The "conductors" (dotted magenta lines) are conductors in the EM (electromagnetic) sense, in which induced fields take longer to decay when an airborne emitter impresses a signal from above. Last season's drill holes as noted above are mostly on conductor D1, and the other shown is D2 (which has been discovered to branch in the same manner as D1). Since last season, Kodiak has outlined three additional conductors, D3 (directly south of D1), and D4, and D5 (northeast of D1 and D2).
Hathor's deposit (the most significant in recent memory) matches the conductive anomaly in their area closely. Kodiak's McTavish VTEM anomaly (roughly 1000m x 2000m) is approximately 10 times the lineal extent of Hathor's (100m x 200m) in each direction.
As it turns out one of Exguy's proposed drill holes (the one on D1) is exactly one of the holes Kodiak is drilling (so - kudos to Exguy, nice work). Exguy's other proposed hole was not colocated with Kodiak's planned holes due to other geophysical imaging modalities which pointed away from the D2 conductor, as well as last season's results from hole WM-09-02. The remainder of Kodiak's holes will test where the anomaly is strongest, and downstream on D1 as well as testing the new D4 and D5. Results from those holes will guide the remainder of the 2010 Winter drilling at West Millennium.
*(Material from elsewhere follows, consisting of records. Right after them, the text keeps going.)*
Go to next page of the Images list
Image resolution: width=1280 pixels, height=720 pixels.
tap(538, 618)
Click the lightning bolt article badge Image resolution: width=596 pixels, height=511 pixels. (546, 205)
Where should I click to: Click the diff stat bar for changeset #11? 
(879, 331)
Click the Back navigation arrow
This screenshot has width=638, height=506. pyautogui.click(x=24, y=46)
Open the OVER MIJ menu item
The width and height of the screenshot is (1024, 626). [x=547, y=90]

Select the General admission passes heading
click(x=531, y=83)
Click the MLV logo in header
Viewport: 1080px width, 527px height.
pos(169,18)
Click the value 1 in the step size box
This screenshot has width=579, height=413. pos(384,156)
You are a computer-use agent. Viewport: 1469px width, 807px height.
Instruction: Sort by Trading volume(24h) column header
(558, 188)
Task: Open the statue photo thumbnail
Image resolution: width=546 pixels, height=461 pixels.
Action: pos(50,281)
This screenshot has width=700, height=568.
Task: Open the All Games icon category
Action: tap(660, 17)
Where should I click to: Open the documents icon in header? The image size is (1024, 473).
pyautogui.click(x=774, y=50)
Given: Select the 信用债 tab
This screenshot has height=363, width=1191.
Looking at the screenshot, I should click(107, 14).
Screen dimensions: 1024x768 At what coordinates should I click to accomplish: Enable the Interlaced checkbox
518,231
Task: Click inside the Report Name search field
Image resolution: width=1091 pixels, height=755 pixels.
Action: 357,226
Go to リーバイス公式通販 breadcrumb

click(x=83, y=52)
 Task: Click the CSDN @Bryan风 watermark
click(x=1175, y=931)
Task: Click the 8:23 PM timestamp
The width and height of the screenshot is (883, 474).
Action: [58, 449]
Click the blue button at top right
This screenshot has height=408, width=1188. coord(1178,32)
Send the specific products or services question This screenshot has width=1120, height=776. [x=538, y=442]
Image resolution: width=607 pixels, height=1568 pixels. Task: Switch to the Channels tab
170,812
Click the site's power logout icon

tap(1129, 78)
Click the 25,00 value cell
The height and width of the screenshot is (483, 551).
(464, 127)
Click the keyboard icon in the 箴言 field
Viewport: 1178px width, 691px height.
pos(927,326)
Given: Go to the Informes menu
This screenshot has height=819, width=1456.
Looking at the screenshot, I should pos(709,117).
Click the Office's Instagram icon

The key region of interest somewhat corresponding to southern 2/3rds of the yellow and orange areas in the image above is further delinated by a fault at the northeastern extent of the anomaly and a postdeposition dyke at its southwestern boundary.
Each hole takes about a week to drill and then move the drill. There is budget in place for 9 holes at least (6000m, approx. 675m each), and possibly more e.g. to 14 if initial results justify. I look forward to any more insights Kodiak and exguy may have. It could be a very exciting season at WM.